Can you Burn Wood in a Gas Fireplace

Can you Burn Wood in a Gas Fireplace

What is a gas fireplace?

A gas fireplace is a complete fireplace that burns either natural or manufactured gas to create the look and feel of an open fire, without any wood smoke or ashes.

“Gas fireplaces do not emit fumes such as soot, tar, sooty ashes, and other pollutants associated with burning wood.
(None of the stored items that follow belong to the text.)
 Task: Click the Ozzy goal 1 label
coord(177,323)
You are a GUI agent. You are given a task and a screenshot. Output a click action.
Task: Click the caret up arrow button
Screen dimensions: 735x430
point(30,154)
They also do not require splitting and stacking wood.”

How does a gas fireplace work?

A gas fireplace has a burner that is lit with a pilot light. The pilot light heats the natural gas or propane gas, causing it to burn. The fire box contains glass doors that allow you to see the ‘fire.’

Can you burn wood in a gas fireplace?

You can definitely burn wood in a gas fireplace! In fact, many people do this to create a more traditional fireplace feel.
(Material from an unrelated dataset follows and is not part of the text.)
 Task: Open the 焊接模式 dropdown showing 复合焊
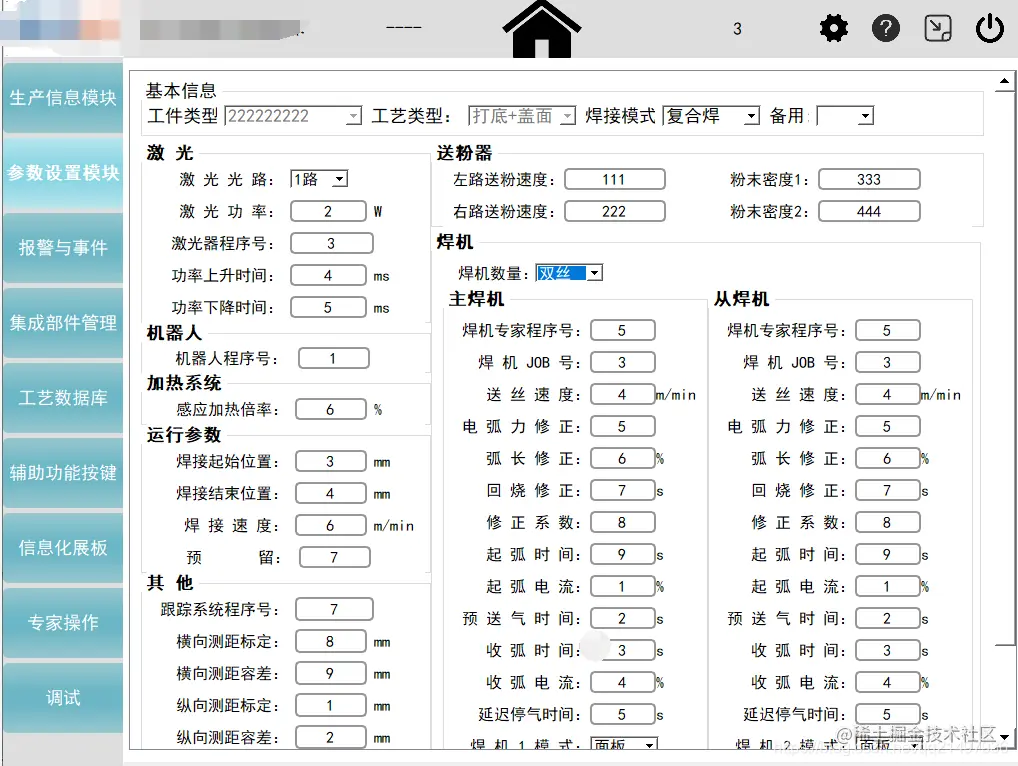(x=749, y=114)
Just be sure you have the right type of wood for your gas fireplace, and that you follow the manufacturer’s instructions for doing so.
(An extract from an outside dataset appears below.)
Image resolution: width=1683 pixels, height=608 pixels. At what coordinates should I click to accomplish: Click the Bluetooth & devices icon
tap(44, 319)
When you go to buy wood for your fireplace, make sure you ask the seller if it’s suitable for burning in a gas fireplace. Usually, any hardwood will work well in a gas fireplace, but you should avoid softwoods like pine.

There are a few things to keep in mind when burning wood in a gas fireplace. First, make sure the flue is open so that the smoke can escape. You’ll also want to burn seasoned wood to avoid excess creosote and soot.

Once you get the hang of it, burning wood in a gas fireplace is really no different than burning wood in a regular fireplace, except of course you don’t have to worry about ash or soot.

How do you convert a gas fireplace to burn wood?

To convert a gas fireplace to burn wood, you’ll need to have an open-faced chimney. If you have a closed-combustion system, chances are it won’t work with wood.

But since the vast majority of residential fireplaces are not closed-combustion, they can usually be converted to burn either natural or manufactured gas.

There are two ways to convert to an open-face chimney. One is by inserting a stovepipe through the wall of your house and attaching it directly to your chimney. The other way is by attaching a plenum above the top of your fireplace that draws up all the smoke that would normally go into your chimney.

Whichever way you choose to convert, be sure to follow the manufacturer’s instructions carefully, as there can be serious safety implications if the process is not done correctly.

Hazards of Burning Wood in the Wrong Gas Fireplace

There are a number of hazards that arise from burning wood in a gas fireplace. The first is the increased risk of creosote buildup, which can eventually lead to a chimney fire.

Creosote:

Creosote is a black, tar-like substance that’s created as wood burns and it can easily ignite.

Excessive Smoke:

Another issue is the excessive smoke that’s produced from burning wood in a gas fireplace.

The increased level of smoke in your living space can be irritating and cause respiratory problems for you and anyone else who spends time in the room with the fireplace.

If you use a lot of wood or have a really large patio, then there may also be an issue with the size of your chimney.

If you have an unusually large chimney, the wood smoke can cause it to fill up with soot. The extra weight of all that soot may be enough to weaken the chimney and cause it to collapse.

Be sure to take all of these hazards into consideration before deciding whether or not to burn wood in your gas fireplace.